8. Confidentiality and IP Rights.
(a) Confidential Information. Each Party, together with Client’s employees and agents, and Authorized Users, may have access to the other’s Confidential Information and, except to exercise its rights or perform its obligations under the Agreement, neither Party will disclose or use any of the other’s Confidential Information without the other’s prior written consent.
(b) Exceptions. If a Party is required under a final judicial or governmental order to disclose any of the other’s Confidential Information, the Party may disclose the other’s Confidential Information provided that they give the other sufficient prior notice to contest such order and/or to seek a protective order or other appropriate remedy. If a protective order or a similar order is not finalized by the date by which a party must comply with the disclosure request, they shall disclose only such portions of the other’s Confidential Information as required by such order and exercise reasonable efforts to obtain assurances that any Confidential Information subject to disclosure under this Section will be afforded confidential treatment prior to such disclosure. This Section will survive any termination of this Agreement.

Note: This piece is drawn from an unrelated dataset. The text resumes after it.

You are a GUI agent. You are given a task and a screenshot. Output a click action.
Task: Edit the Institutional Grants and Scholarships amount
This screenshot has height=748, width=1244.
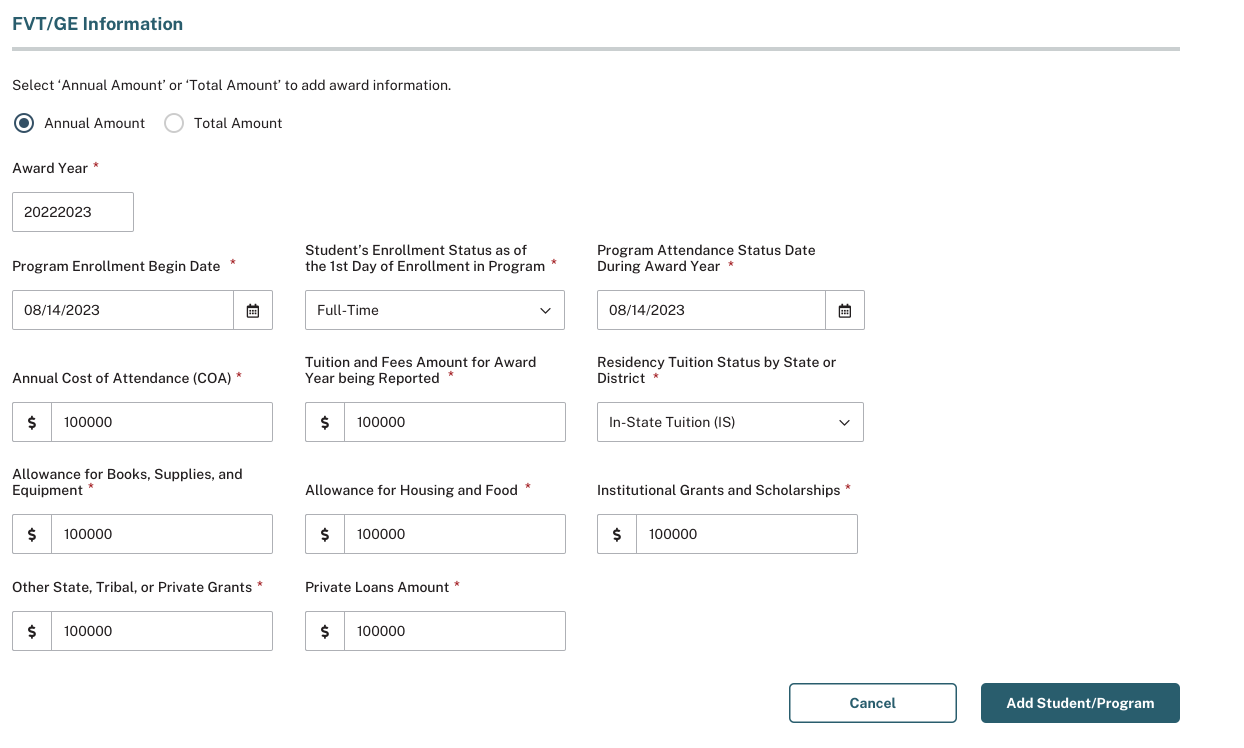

(c) Intellectual Property. Fortress and its licensors own all right, title and interest in and to the Applications, including any IP Rights. All rights not expressly granted herein are reserved. Client agrees not to (i) copy, modify, or reverse engineer the Applications, in whole or in part, make derivative works based upon the Applications or any part thereof, or use the Applications to develop any products or services, without Fortress’s prior written approval or (ii) sell, license, rent, or transfer the Applications to any third‐party without Fortress’s prior written approval.
(d) Ownership of Feedback. Client hereby assigns to Fortress, Client’s entire right, title and interest in all Feedback (and all IP Rights therein, to the extent that same are owned by Client) and in any modifications or improvements to or for the Applications or Services which Fortress alone or together with Client may make based in whole or in part on any Feedback.
(e) Remedies. An actual or threatened breach of a Party’s obligations with respect to the other’s Confidential Information may cause irreparable harm to the other Party and, accordingly, in such event each Party will be entitled to equitable relief to protect its interests. Such remedy will be in addition to any other remedy that the non‐breaching Party may have.
9. Miscellaneous.
(a) Assignment. The Agreement is binding upon and inures to the benefit of the Parties and their respective successors and permitted assigns; provided, however, that the Agreement and the rights of the Parties hereunder may not be directly or indirectly transferred or assigned, in whole or in part, by assignment, operation of law, change of control or otherwise without the prior written consent of the other Party. Notwithstanding the foregoing, Fortress or Client may transfer or assign the Agreement as a whole, to any successor, to all or substantially all of its business or assets, whether by sale of stock or assets, merger, operation of the law, or otherwise. Any transfer or assignment in violation of the foregoing will be void. Subject to the foregoing, the Agreement will be binding upon and inure to the benefit of the Parties hereto, their successors and permitted assigns.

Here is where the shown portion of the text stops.